Start of Block

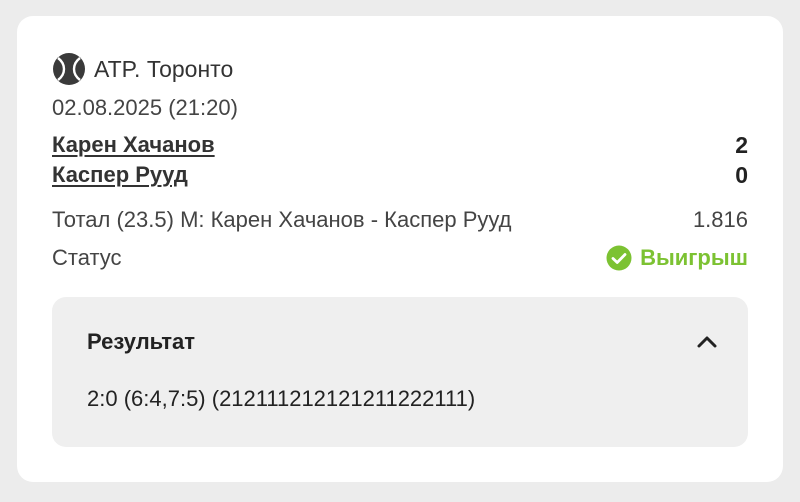 The height and width of the screenshot is (502, 800). I want to click on league-header: ATP. Торонто, so click(142, 69).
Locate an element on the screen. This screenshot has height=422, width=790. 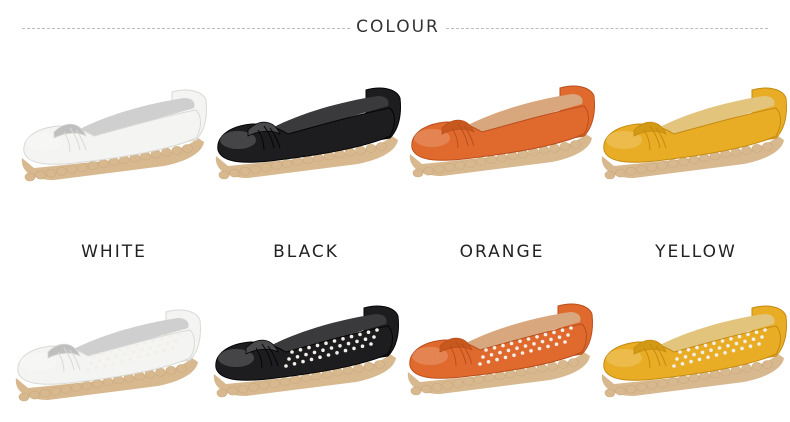
shoe-yellow-closed is located at coordinates (692, 133).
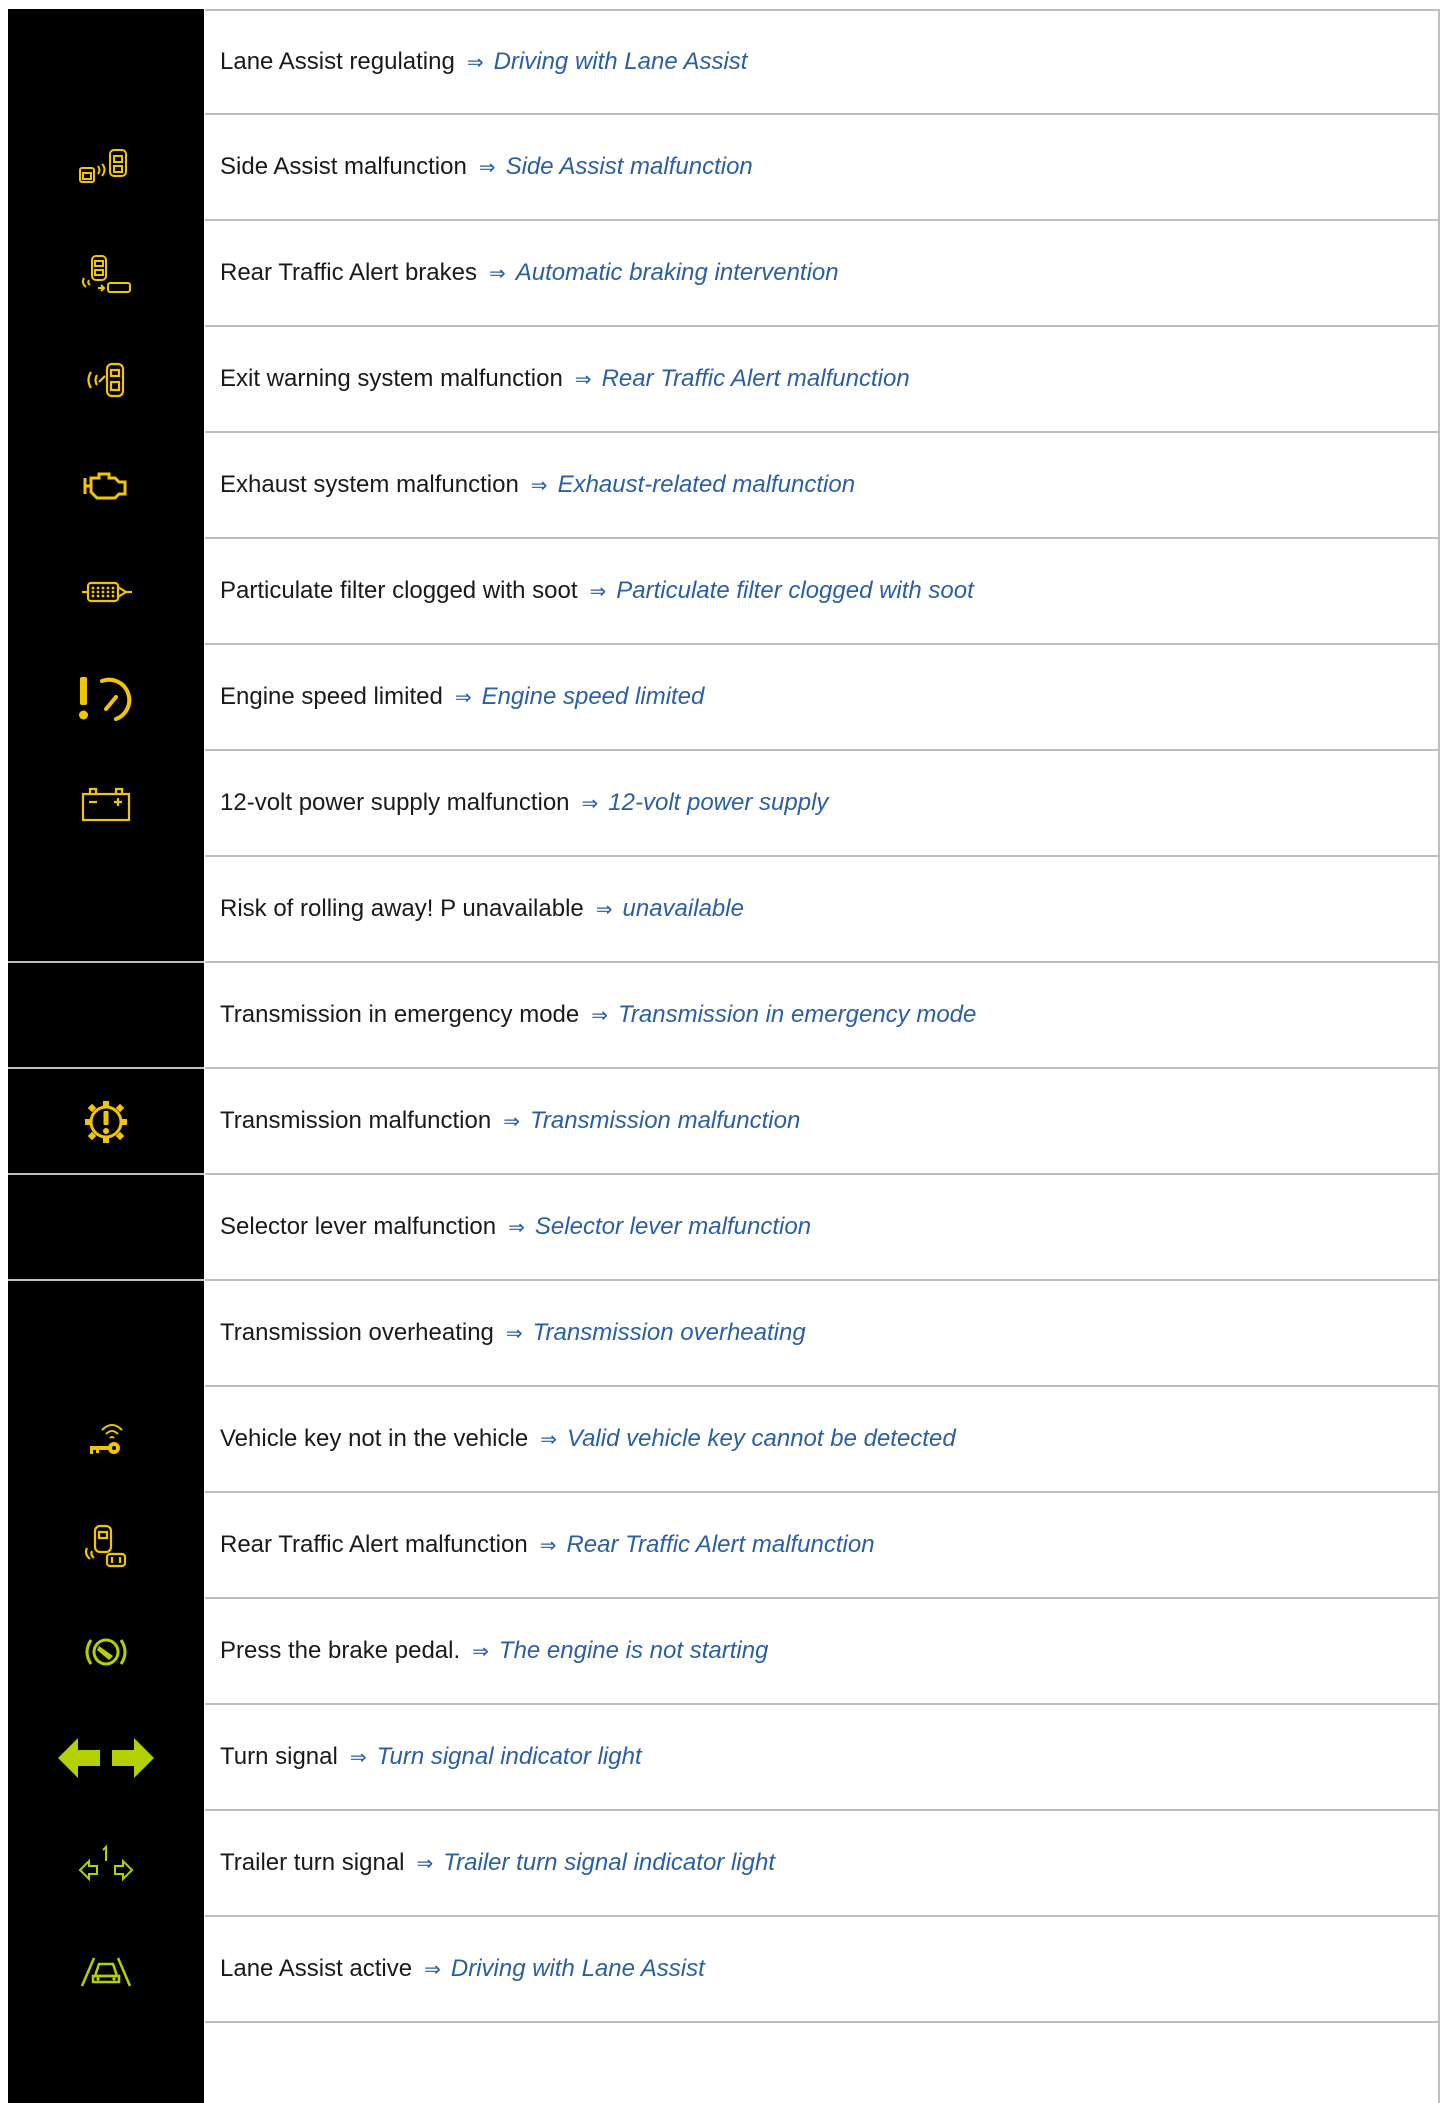  What do you see at coordinates (316, 1968) in the screenshot?
I see `row-text: Lane Assist active` at bounding box center [316, 1968].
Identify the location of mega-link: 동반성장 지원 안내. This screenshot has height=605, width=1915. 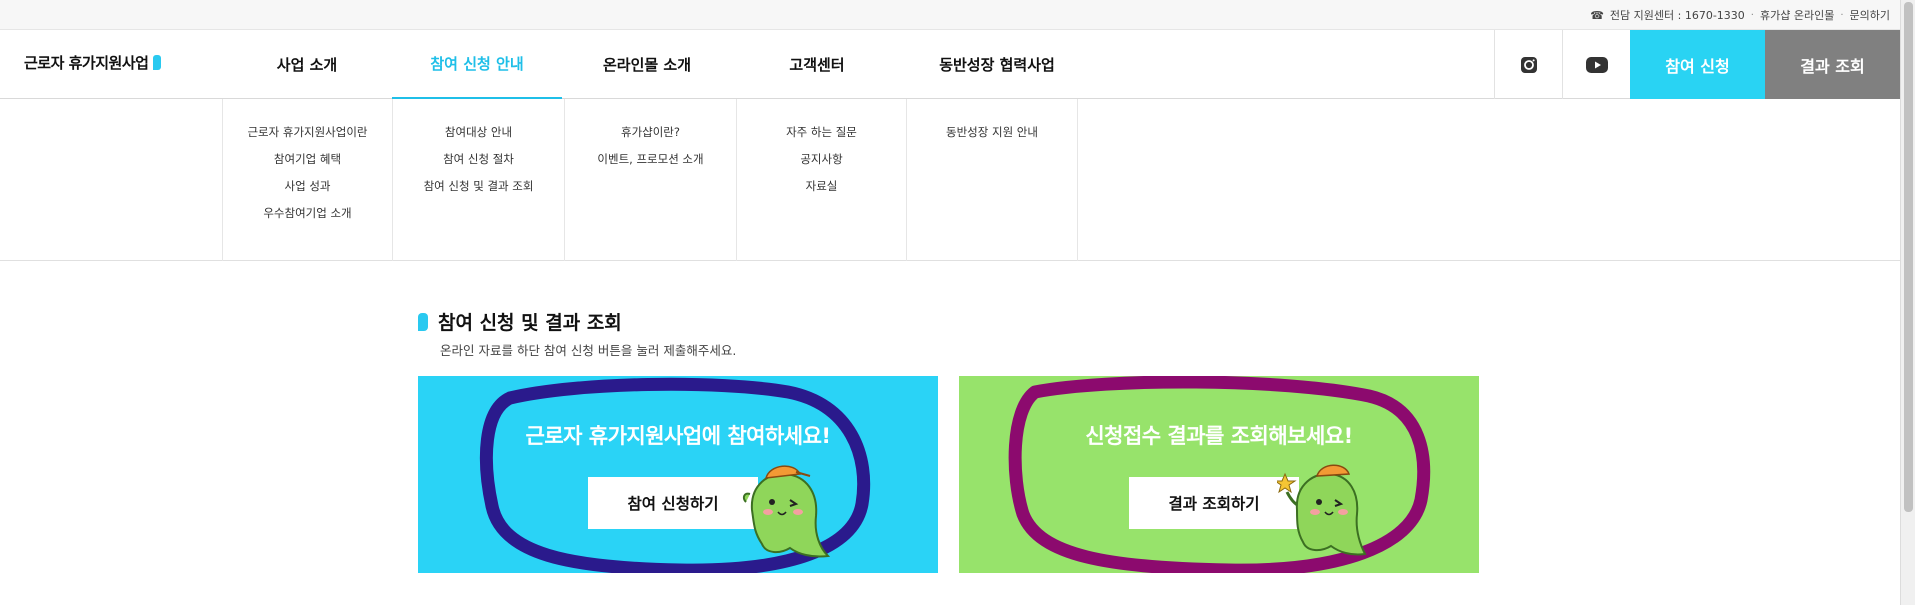
(992, 132).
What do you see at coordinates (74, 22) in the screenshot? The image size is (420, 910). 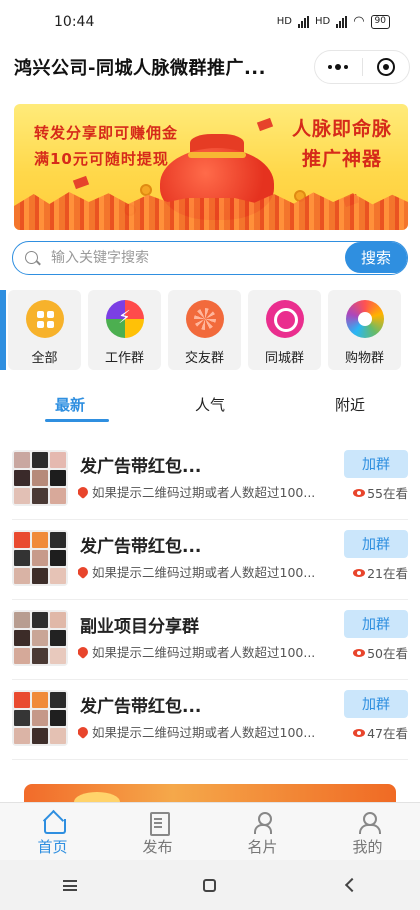 I see `status-time: 10:44` at bounding box center [74, 22].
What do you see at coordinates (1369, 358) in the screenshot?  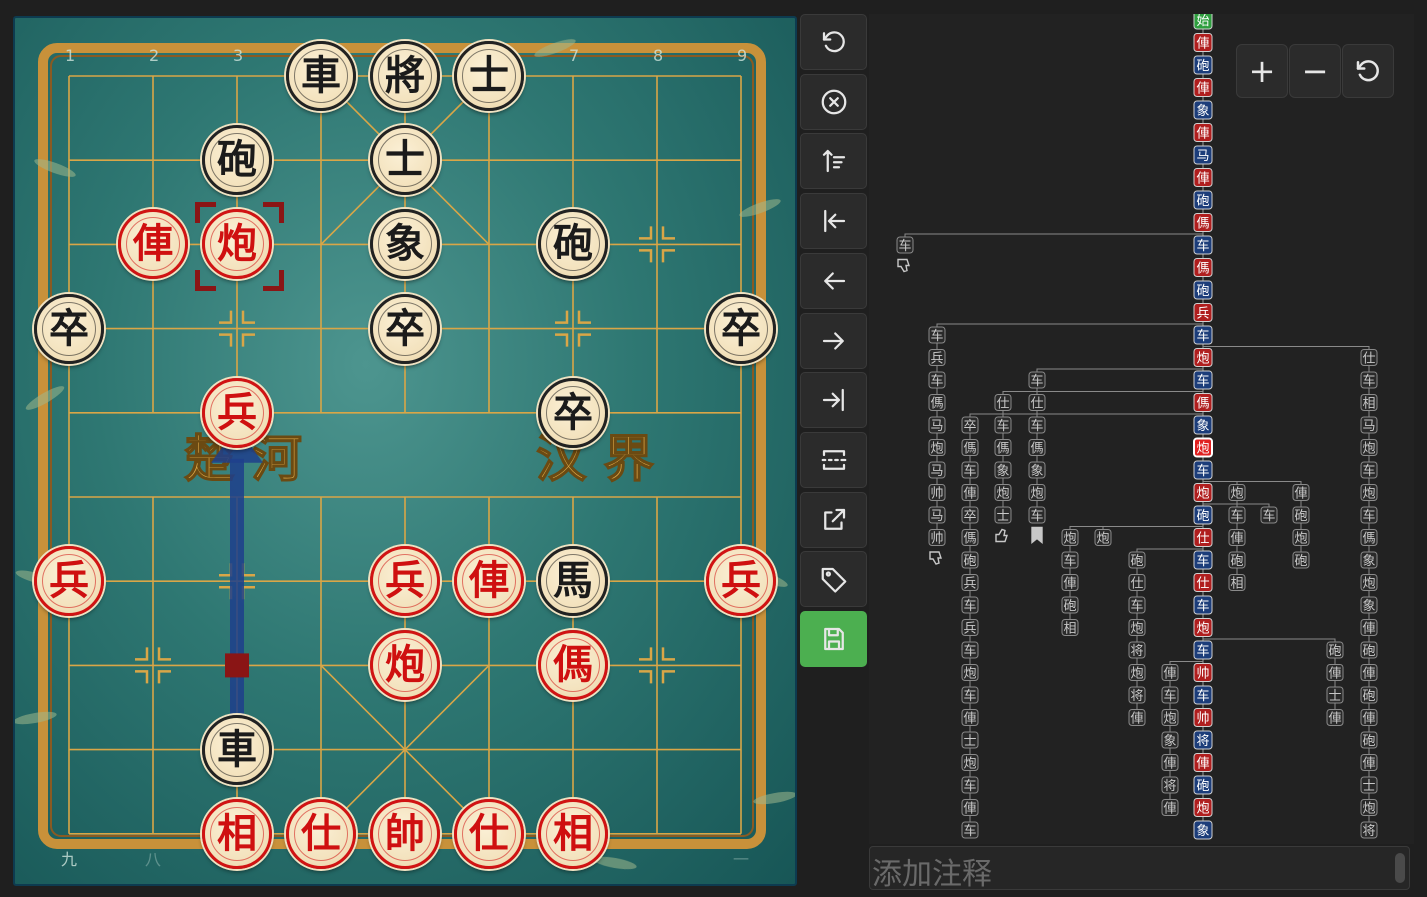 I see `variation-move-13-0: 仕` at bounding box center [1369, 358].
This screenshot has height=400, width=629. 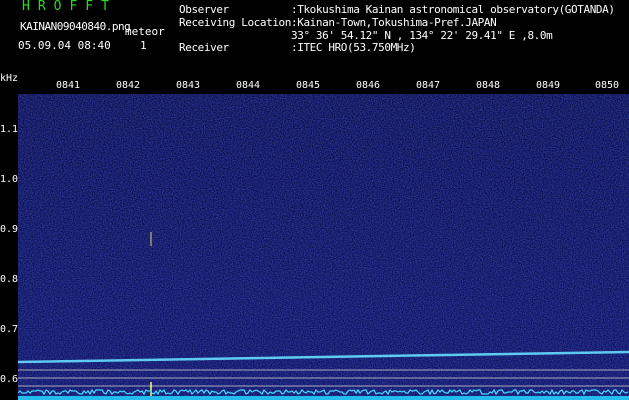 I want to click on datetime: 05.09.04 08:40, so click(x=64, y=46).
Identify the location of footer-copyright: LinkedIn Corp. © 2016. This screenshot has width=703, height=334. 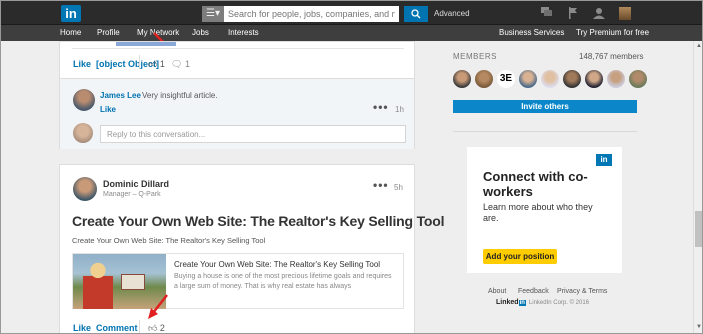
(559, 302).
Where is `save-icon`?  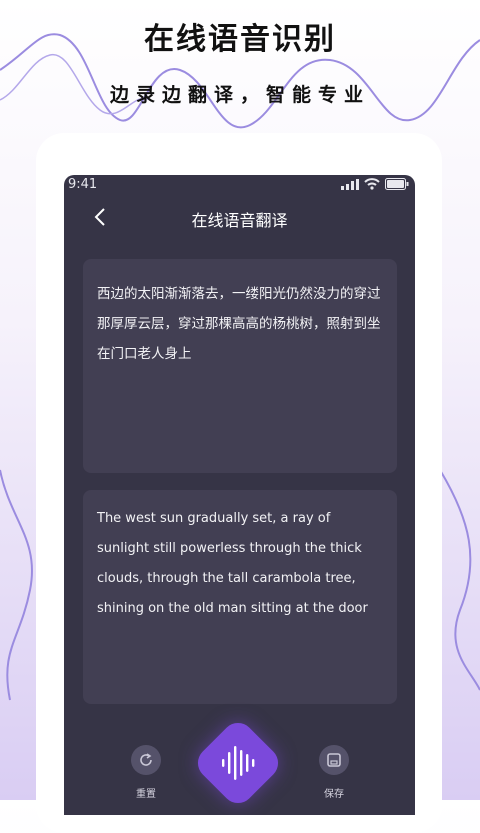
save-icon is located at coordinates (334, 760).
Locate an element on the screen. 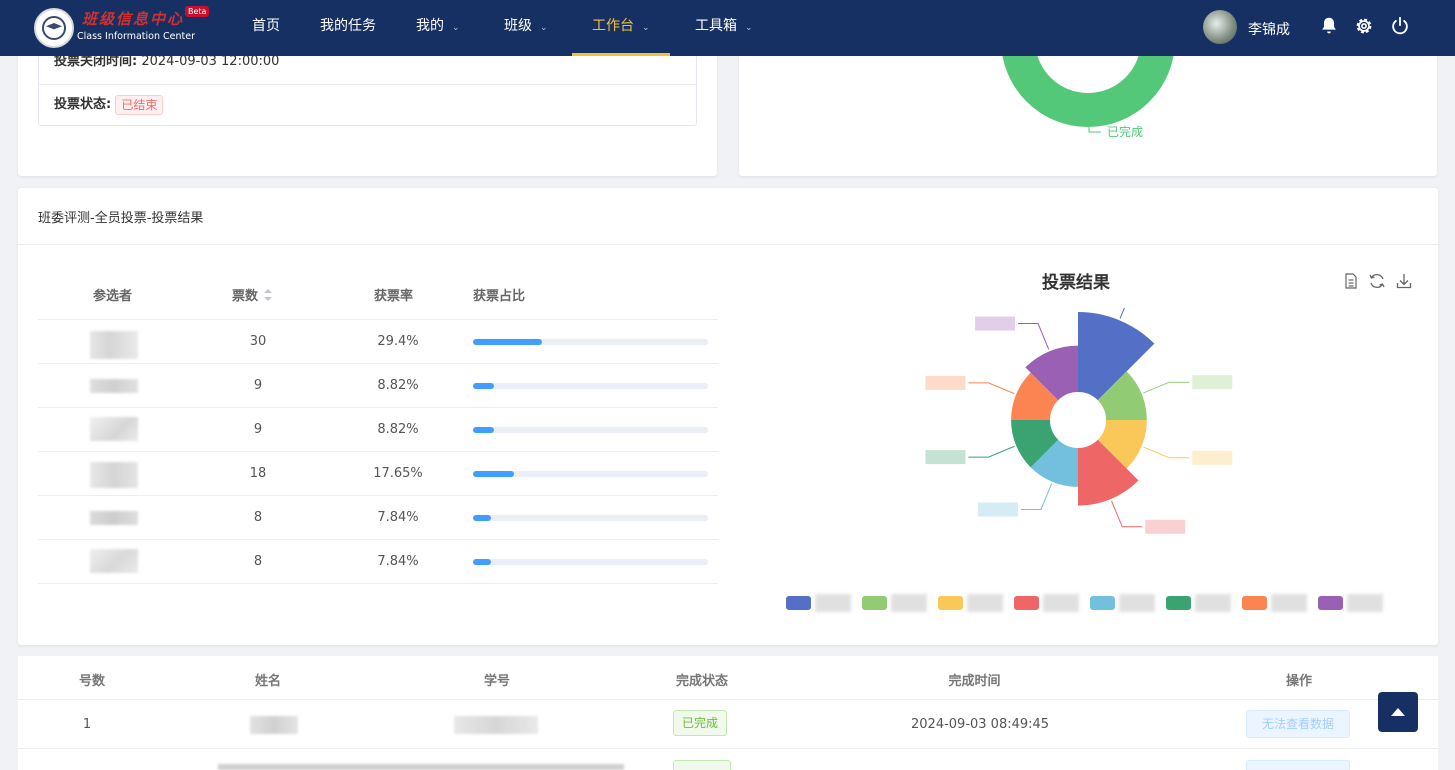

End of Block

Exercise prompt.
Rewrite the listing from its first line up to and including the line with "center [316, 1968].", changing "element" to "item" and keeping everything else the same. Leave the pictures out.

Result of this exercise.
 The height and width of the screenshot is (502, 800). I want to click on league-header: ATP. Торонто, so click(142, 69).
Locate an item on the screen. This screenshot has height=422, width=790. 
shoe-yellow-closed is located at coordinates (692, 133).
  What do you see at coordinates (316, 1968) in the screenshot?
I see `row-text: Lane Assist active` at bounding box center [316, 1968].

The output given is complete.